AP/ June 8, 2012, 2:51 AM

Bowe Bergdahl, U.S. soldier held by Taliban, was "ashamed to be American," emails show

This image from a video released by a Taliban affiliated group on Nov. 24, 2010, shows captive U.S. Army Sgt. Bowe Bergdahl alongside his suspected captor, Mullah Sangeen Zadran.

This image from a video released by a Taliban affiliated group on Nov. 24, 2010, shows captive U.S. Army Sgt. Bowe Bergdahl alongside his suspected captor, Mullah Sangeen Zadran. / CBS

(AP) WASHINGTON - Emails an American soldier reportedly sent to his parents before he was captured by the Taliban three years ago suggest he was disillusioned and considering deserting.

Bowe Bergdahl told his parents he was "ashamed to even be American" and was disgusted with the U.S. mission in Afghanistan and with the Army, according to emails quoted in Rolling Stone magazine.

Bergdahl, a 26-year-old Army sergeant from Hailey, Idaho, was taken prisoner on June 30, 2009, in Afghanistan.

The military has never detailed circumstances of his disappearance or capture, and he is not classified as a deserter.

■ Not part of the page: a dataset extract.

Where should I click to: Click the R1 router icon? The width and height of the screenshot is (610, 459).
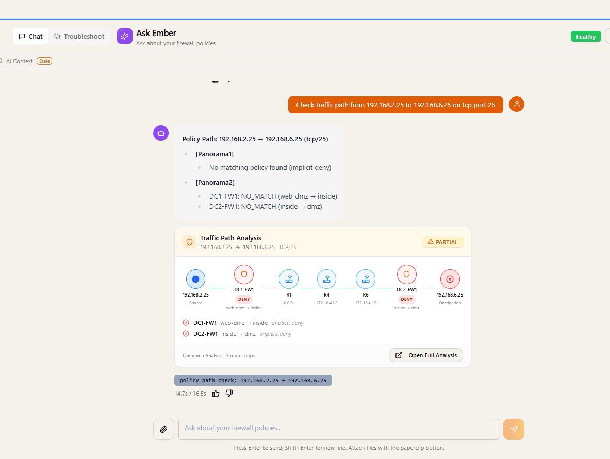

He was initially listed as "duty status unknown" and is now considered "missing-captured." He is the only U.S. prisoner of war from the Afghanistan conflict, and U.S. officials say they are actively trying to free him.

Bergdahl's dad vows POW son will come home
Bowe Bergdahl: Prisoner of war, politics and diplomacy
Pentagon: We're doing "everything" to find POW

The White House declined comment on the emails or Bergdahl's possible motivation for leaving his base in eastern Afghanistan in 2009.

Bergdahl is the subject of a proposed prisoner swap in which he would be traded for five Taliban adherents imprisoned by the United States at the military prison at Guantanamo Bay, Cuba. The Taliban have walked away from the deal and larger negotiations with the United States, but the Obama administration is still pushing a negotiated settlement between the Taliban and the U.S.-backed government in Afghanistan.

The Rolling Stone article, to be published Friday, also quotes other soldiers and associates of Bergdahl's as saying that he had talked about walking to Pakistan if his deployment was "lame" and that shortly before his disappearance he had asked whether he should take his weapon if he left the base. Friends and other soldiers describe a survivalist mentality, and Bergdahl's father, Bob, told the magazine that his son was "living in a novel."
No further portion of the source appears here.